机构地区:[1]复旦大学附属中山医院骨科,上海200032

出  处:《复旦学报(医学版)》2002年第3期186-188,共3页Fudan University Journal of Medical Sciences

摘  要:目的 探讨分析颈椎单纯前路减压植骨与减压后外加自锁钢板内固定术治疗脊髓型颈椎病的临床疗效。方法  64例脊髓型颈椎病患者 ,经颈前路减压 ,30例取自体髂骨移植 ,34例采用植骨 ,并行带锁钢板固定。同时对结果进行临床及影像学分析。结果 随访 0 .5~ 3年 ,平均 2 .3年。两组所有病例术后 1 2周骨性愈合 ,均无植骨块移位、脱出或陷入 ,无钢板、螺钉折断、滑脱等并发症。单纯植骨组和植骨 +自锁钢板组两者手术有效率无显著性差异。颈椎ORION自锁钢板操作简便安全。结论 脊髓型颈椎病可采用前路减压植骨融合 ;加用ORION带锁钢板内固定 ,能增加稳定性 ,应用前景良好。Purpose: To analyze the clinical and radiological outcomes of anterior decompression and interbody fusion with and without an additional locking plate fixation for cervical spondylotic myelopathy.

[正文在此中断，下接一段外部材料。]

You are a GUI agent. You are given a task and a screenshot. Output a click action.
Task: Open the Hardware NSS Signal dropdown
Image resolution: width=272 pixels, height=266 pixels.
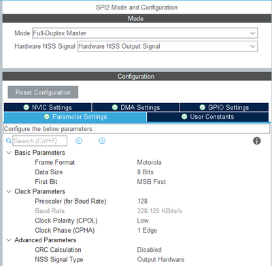coord(167,46)
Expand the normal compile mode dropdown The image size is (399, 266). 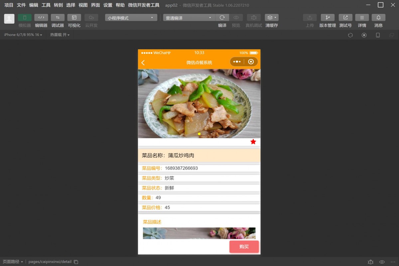click(x=189, y=18)
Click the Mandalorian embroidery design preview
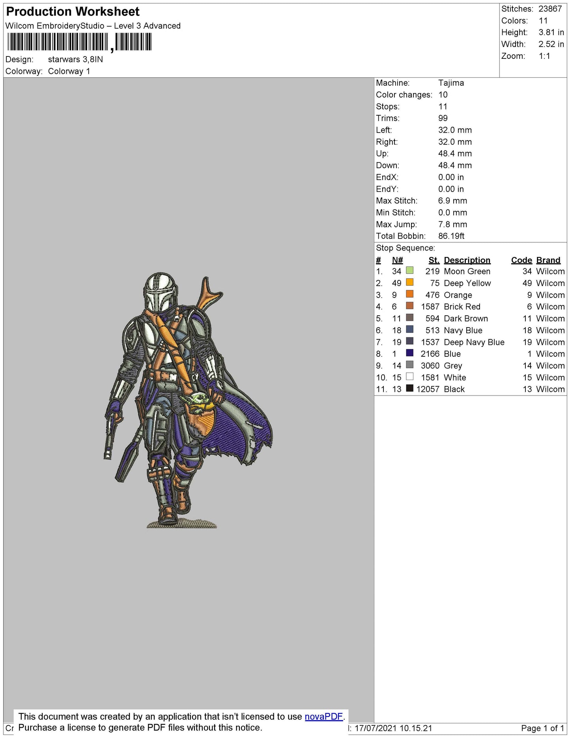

Methods: Sixty-four cases of cervical spondylotic myelopathy(CSM) patients were studied. 30 cases were treated with anterior decompression and auto iliac bone graft. Other 34 cases were implanted with additional cervical spine ORION locking plate fixation. The outcomes was assessed by clinical criteria and radiographs of the cervical spine. Results: The period of postoperative follow-up studies varied from 0. 5 to 3 years with an ave-rage of 2. 3 years. A solid fusion was obtained in all cases of the two groups within 12 weeks postoperatively. There is no motility, separation or falling of the interbody bone in all cases. No complications occurred, such as breaking of the plate and screw. The effective rate of operation with and without locking plate showed no signigicant differences. ORION locking plate had the characteristics of simple and safety. Conclusions: CSM can be treated by anterior decompression and interbody fusion. ORION locking plate fixation could supply highly intrinsic stability, and its application has shown good prospects.